● **Listing**:
───
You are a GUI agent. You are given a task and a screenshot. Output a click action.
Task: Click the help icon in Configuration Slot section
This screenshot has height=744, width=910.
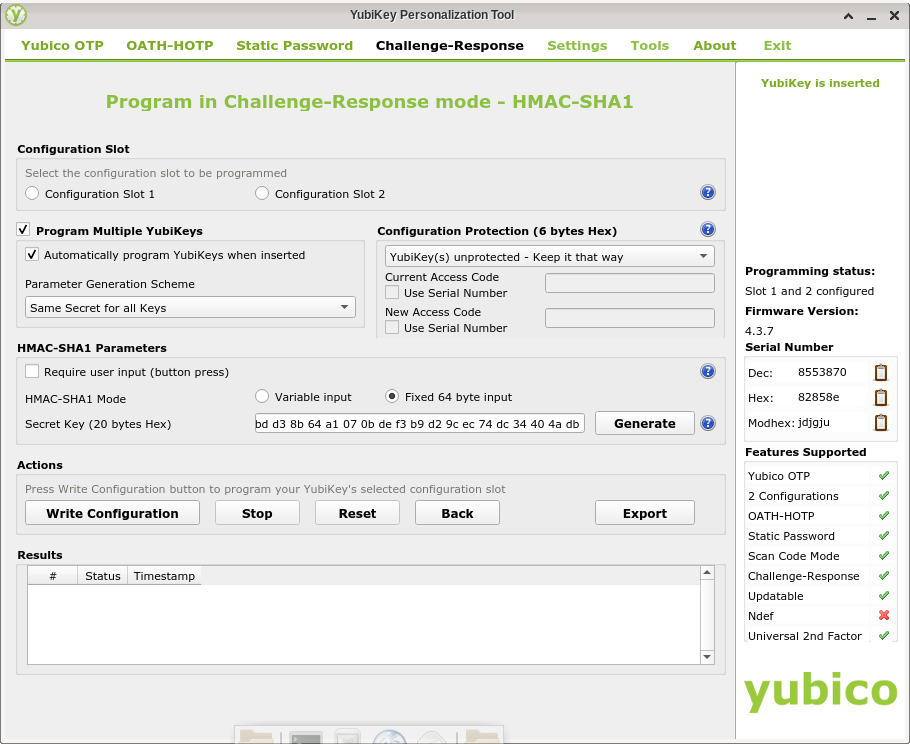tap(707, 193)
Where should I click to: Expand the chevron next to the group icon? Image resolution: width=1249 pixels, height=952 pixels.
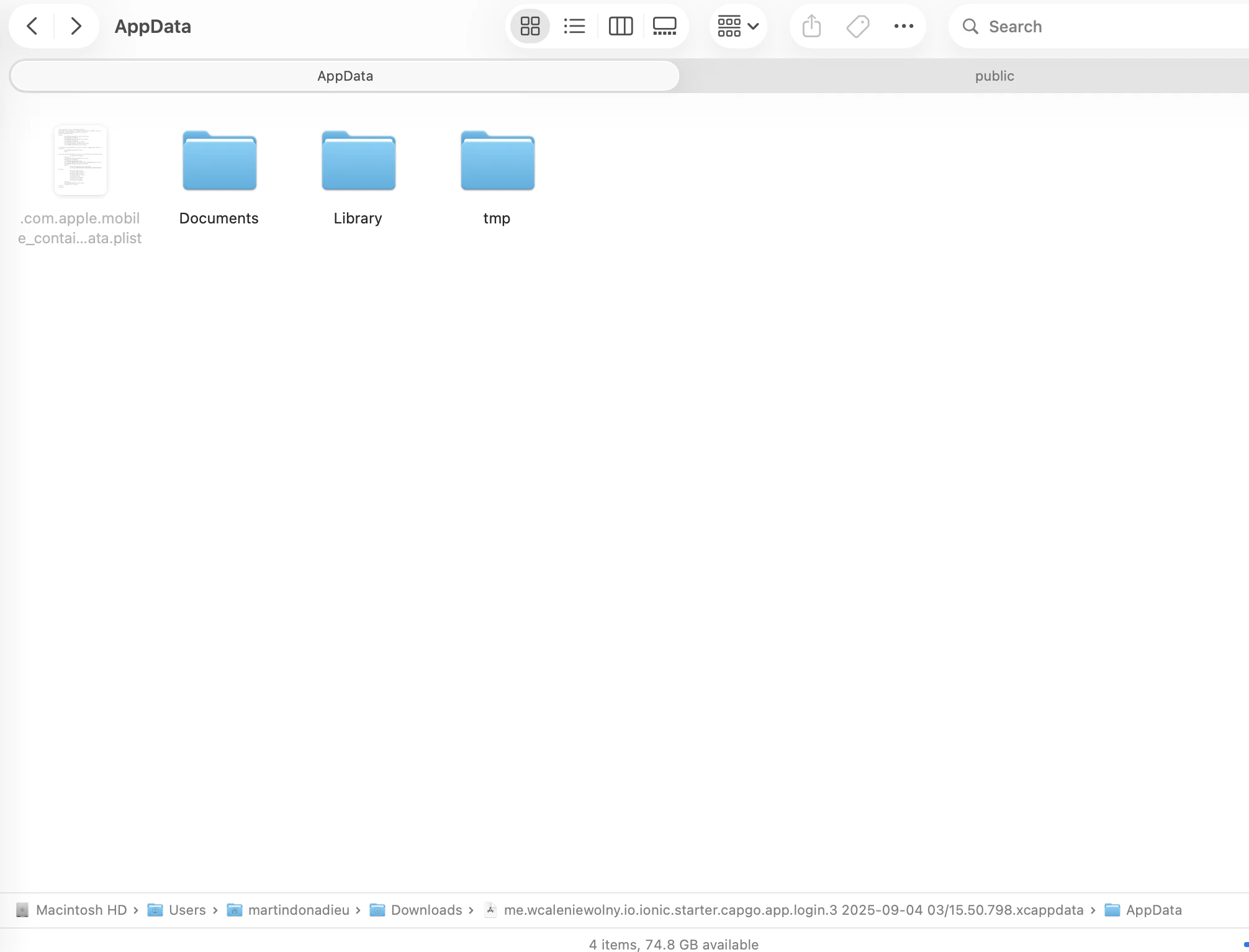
───
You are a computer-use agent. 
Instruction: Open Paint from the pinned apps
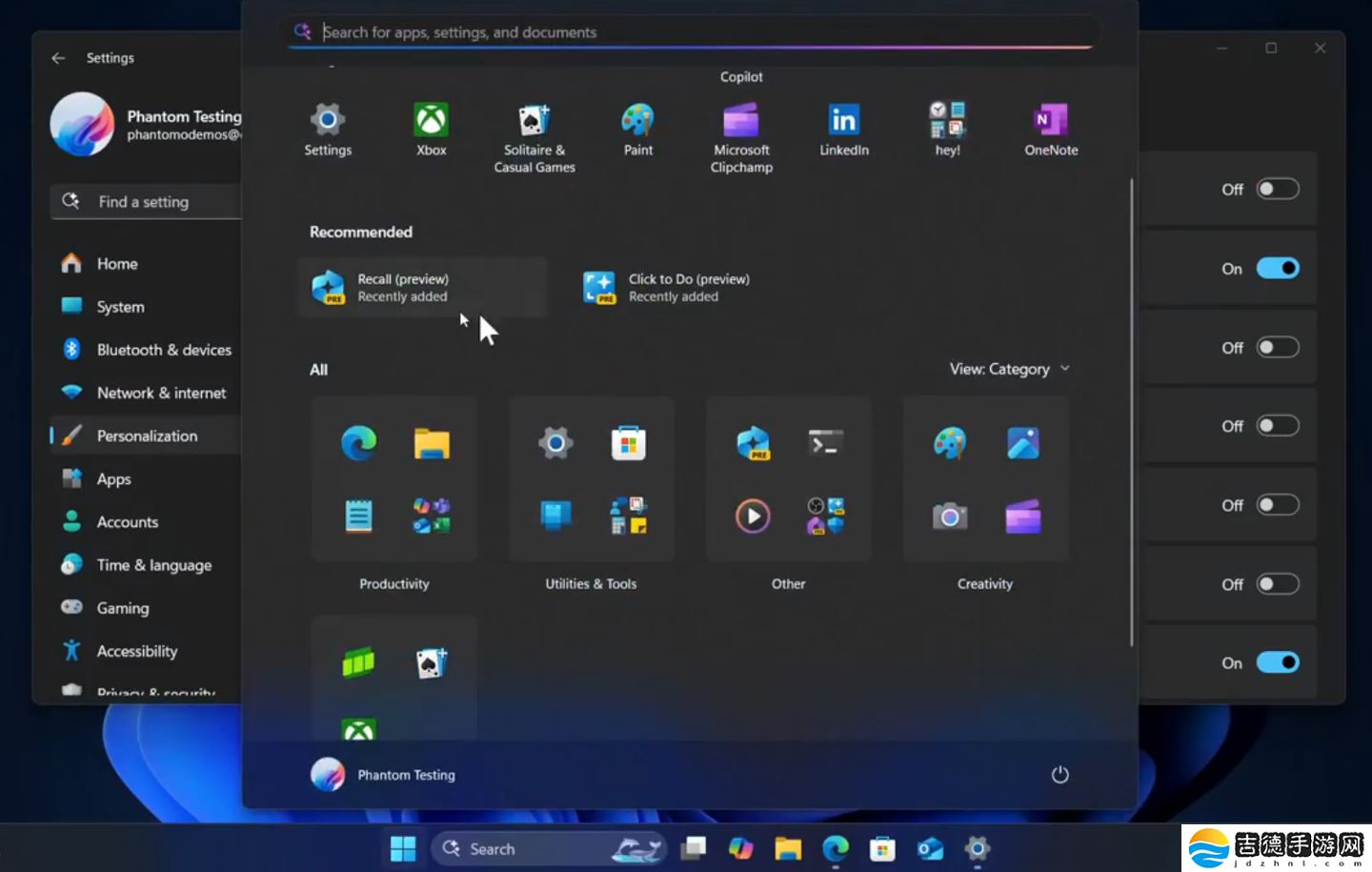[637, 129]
───
● **Problem details**: Pull out each line above that contains the string "height", matching case exactly.

● **Task result**:
This screenshot has height=744, width=910.
Where should I click to: Expand the chevron next to the group icon? Image resolution: width=1249 pixels, height=952 pixels.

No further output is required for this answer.